= SÉRIE DE TÂCHES =
a – Quels sont tous les passages placés entre guillemets dans l'extrait sur la politique monétaire de Bank Al-Maghrib ?
b – Pouvez-vous reprendre l'extrait sur la politique monétaire de Bank Al-Maghrib à la suite de sa dernière phrase ?

= EXTRAIT DU TEXTE =
--

Le problème, c'est que "cette conjoncture complexe nous amène à des arbitrages encore plus difficiles", a-t-il déclaré lors de cette rencontre tenue sous le thème "Une nouvelle génération de réformes".

En effet, l'environnement ainsi décrit est tel qu'au plan de la politique monétaire, Bank Al-Maghrib a dû augmenter le taux directeur pour prévenir tout désancrage des anticipations et l'enclenchement de spirales inflationnistes auto-entretenues.

Quand bien même ces décisions peuvent avoir des impacts indésirables à court terme, Abdellatif Jouahri estime que "le coût de non-action est largement plus élevé à moyen et long termes".

De ce point de vue, le wali note que "l'unanimité au sein des communautés financière et académique est claire, il ne peut y avoir de croissance durable et inclusive sans stabilité macroéconomique, en particulier celle des prix".

--

Données enregistrées:

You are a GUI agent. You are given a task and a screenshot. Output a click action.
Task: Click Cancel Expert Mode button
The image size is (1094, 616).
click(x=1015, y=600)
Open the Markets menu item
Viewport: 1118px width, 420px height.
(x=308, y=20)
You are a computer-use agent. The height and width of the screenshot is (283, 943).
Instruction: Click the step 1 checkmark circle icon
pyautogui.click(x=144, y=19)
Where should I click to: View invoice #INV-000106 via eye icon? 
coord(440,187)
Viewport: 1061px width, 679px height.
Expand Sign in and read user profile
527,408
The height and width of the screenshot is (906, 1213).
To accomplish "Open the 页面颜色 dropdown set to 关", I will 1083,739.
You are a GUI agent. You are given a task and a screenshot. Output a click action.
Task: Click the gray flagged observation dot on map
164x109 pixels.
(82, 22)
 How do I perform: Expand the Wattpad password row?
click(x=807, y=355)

--

= RÉPONSES AUX TÂCHES =
a –
- « cette conjoncture complexe nous amène à des arbitrages encore plus difficiles »
- « Une nouvelle génération de réformes »
- « le coût de non-action est largement plus élevé à moyen et long termes »
- « l'unanimité au sein des communautés financière et académique est claire, il ne peut y avoir de croissance durable et inclusive sans stabilité macroéconomique, en particulier celle des prix »

b –
Pour lui, ce constat est valable de manière plus générale pour toute réforme nécessaire et "la reporter ne ferait qu'accentuer sa difficulté et alourdir son coût économique et social".

A propos des réformes, devant un agenda chargé et des pressions sur les ressources de l'Etat, le wali de Bank Al-Maghrib affirme que "le grand défi est d'opérer un saut qualitatif de l'investissement privé au bénéfice de la croissance et de la création d'emplois".

Cet objectif n'a d'ailleurs jamais été absent de l'action de la Banque centrale, assure-t-il. Pour preuve, "nous poursuivons les efforts dans tous nos domaines d'intervention en faveur notamment de la TPME pour faciliter son accès au financement à travers des programmes dédiés et la diversification des instruments de financement".

Comme il l'a affirmé, "nous travaillons de façon permanente à l'amélioration de la relation banque-client, à la promotion d'une concurrence saine, à la digitalisation des services bancaires en veillant également de très près sur la solidité du système bancaire à travers la mise en oeuvre de règles prudentielles en ligne avec les standards internationaux,... ".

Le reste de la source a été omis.